[Extracted text]
Ethers.js: Verifying an address

Created on 9 Mar 2019  Â·  19Comments  Â·  Source: ethers-io/ethers.js

Is there any functionality for verifying an Ethereum address? My application is going to be parsing Ethereum addresses out of text that the users do not control directly, and it would be great to verify the addresses are real before sending ETH to them. Sorry if this is a noob question, perhaps there is a common way of doing this already. Any help would be appreciated, thanks!

Most helpful comment

There is an isAddress in v5. :)

All 19 comments

Something like: https://web3js.readthedocs.io/en/1.0/web3-utils.html#isaddress

But I'm not sure if that functionality actually ensure there is a private key associated with the address...is there any way to tell that a public key has truly been generated by someone?

I think you want ethers.utils.getAddress(address), which will also verify any checksum, and add it if not present. :)

There is no way to determine if an address has a public key. In fact, many addresses do not, such as contract addresses, and there is no way to tell the difference, which is an intentional choice; you shouldn’t be making decisions base on EOA vs contracts. :)

Awesome, thanks!

There seems to be a second parameter to getAddress not in the docs, a boolean. What is that for? And what happens if the address is not verifiable?

It looks like an error gets thrown if the addres is not verifiable. And the boolean parameter isn't in the source code it seems, but the examples here have it: https://docs.ethers.io/ethers.js/html/api-utils.html#addresses

@lastmjs In v3, there was a second boolean parameter to indicate IBAN checksum instead of mixed-case checksum, but in v4, those two bits of functionality were split out, so there should only be one parameter passed in. I will update that documentation.
[/Extracted text]
[Data excerpts]
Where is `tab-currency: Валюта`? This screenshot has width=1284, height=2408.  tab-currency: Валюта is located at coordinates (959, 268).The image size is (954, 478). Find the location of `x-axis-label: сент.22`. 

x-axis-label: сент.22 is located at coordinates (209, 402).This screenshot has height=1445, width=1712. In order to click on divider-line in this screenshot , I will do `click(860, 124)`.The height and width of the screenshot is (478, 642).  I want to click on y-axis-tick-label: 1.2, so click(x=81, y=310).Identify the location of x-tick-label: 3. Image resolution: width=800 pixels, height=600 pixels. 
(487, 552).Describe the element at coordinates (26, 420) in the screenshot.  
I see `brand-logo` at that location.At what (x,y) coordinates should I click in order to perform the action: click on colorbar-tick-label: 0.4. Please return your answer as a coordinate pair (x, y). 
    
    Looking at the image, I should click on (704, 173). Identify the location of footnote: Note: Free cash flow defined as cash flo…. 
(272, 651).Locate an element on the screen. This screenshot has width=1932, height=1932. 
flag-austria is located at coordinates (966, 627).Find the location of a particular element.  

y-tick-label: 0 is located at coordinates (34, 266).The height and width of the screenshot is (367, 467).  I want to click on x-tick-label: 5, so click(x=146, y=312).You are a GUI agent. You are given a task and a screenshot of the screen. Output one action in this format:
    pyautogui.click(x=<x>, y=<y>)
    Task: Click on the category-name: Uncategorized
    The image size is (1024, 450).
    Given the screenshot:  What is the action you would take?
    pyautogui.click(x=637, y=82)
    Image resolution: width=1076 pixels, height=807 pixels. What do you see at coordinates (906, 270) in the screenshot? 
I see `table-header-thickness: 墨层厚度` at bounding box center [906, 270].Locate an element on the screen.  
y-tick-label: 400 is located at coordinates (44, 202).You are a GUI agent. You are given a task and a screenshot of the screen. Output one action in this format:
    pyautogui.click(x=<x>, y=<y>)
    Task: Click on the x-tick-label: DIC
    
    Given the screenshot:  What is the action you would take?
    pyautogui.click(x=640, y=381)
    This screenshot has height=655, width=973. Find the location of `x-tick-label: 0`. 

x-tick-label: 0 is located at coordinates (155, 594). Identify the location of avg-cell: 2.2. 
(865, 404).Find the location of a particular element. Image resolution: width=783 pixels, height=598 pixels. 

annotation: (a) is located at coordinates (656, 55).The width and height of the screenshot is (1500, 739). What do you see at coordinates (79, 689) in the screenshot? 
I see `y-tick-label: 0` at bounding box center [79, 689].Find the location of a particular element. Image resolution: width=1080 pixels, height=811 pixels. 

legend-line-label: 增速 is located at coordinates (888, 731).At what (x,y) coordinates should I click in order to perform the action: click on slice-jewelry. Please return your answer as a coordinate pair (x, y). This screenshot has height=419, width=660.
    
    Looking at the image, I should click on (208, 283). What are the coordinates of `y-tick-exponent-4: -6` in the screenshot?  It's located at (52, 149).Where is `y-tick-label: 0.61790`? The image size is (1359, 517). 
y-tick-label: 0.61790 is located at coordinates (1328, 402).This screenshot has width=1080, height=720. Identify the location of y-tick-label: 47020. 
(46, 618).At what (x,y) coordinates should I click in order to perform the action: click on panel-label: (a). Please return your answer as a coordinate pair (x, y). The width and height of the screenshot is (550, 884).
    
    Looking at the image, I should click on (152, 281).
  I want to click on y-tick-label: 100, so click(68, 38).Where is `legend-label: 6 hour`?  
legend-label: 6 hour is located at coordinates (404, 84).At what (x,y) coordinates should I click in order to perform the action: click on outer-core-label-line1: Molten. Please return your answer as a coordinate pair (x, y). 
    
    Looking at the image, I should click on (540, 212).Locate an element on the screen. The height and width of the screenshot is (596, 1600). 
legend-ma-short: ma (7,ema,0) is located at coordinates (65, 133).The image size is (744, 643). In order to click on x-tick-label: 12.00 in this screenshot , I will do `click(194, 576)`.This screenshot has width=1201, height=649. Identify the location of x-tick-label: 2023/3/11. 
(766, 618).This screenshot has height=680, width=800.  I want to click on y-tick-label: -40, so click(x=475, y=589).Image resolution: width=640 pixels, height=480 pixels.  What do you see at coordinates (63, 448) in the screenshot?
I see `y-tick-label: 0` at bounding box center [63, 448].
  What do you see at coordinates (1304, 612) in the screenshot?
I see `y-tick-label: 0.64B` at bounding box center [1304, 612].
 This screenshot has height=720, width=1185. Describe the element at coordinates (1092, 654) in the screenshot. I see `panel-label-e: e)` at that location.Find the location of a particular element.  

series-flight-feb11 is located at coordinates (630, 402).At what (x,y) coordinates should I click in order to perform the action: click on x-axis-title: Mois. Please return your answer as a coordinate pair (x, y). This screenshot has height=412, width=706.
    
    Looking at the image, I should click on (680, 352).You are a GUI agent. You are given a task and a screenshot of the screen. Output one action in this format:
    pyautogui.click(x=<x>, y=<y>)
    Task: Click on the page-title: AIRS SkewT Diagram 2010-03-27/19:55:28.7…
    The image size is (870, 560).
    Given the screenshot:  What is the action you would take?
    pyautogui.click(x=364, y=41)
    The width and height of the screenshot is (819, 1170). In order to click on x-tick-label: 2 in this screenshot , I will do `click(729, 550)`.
[/Data excerpts]
What you have to do ::
Continue the ethers.js address-verification thread from its last comment. The entries are unrelated to the ethers.js address-verification thread.

Answer below ::
You are correct! It will throw on invalid addresses, so you would need to write a simple wrapper if you only care about valid/invalid. Something like this:

function isAddress(address) {
    try {
        getAddress(address);
    } catch (e) { return false; }
    return true;
}

Awesome. I just wanted to say, great work on this library, it has been a joy so far. I was having quite a few issues with web3.js, so just a few hours ago I decided to make the switch and I've completely replaced everything with this library, and it's all working great (less ES Modules, but we'll get there). So thanks!

Thanks! ES modules are certainly something I want too... If you figure something out, let me know. :)

I think the point here was verifying external inputs and the like, to determine if an incoming function argument is an address or something else altogether. If getAddress already checks that, why not expose that bit as isAddress? It might as well check stuff like that the incoming thing is a string etc.

There is an isAddress in v5. :)

One more idea would be ethers.utils.addressEquals(a1, a2) that checks if addresses are equal, ignoring 0x and case. Obv I can simply write this myself, but...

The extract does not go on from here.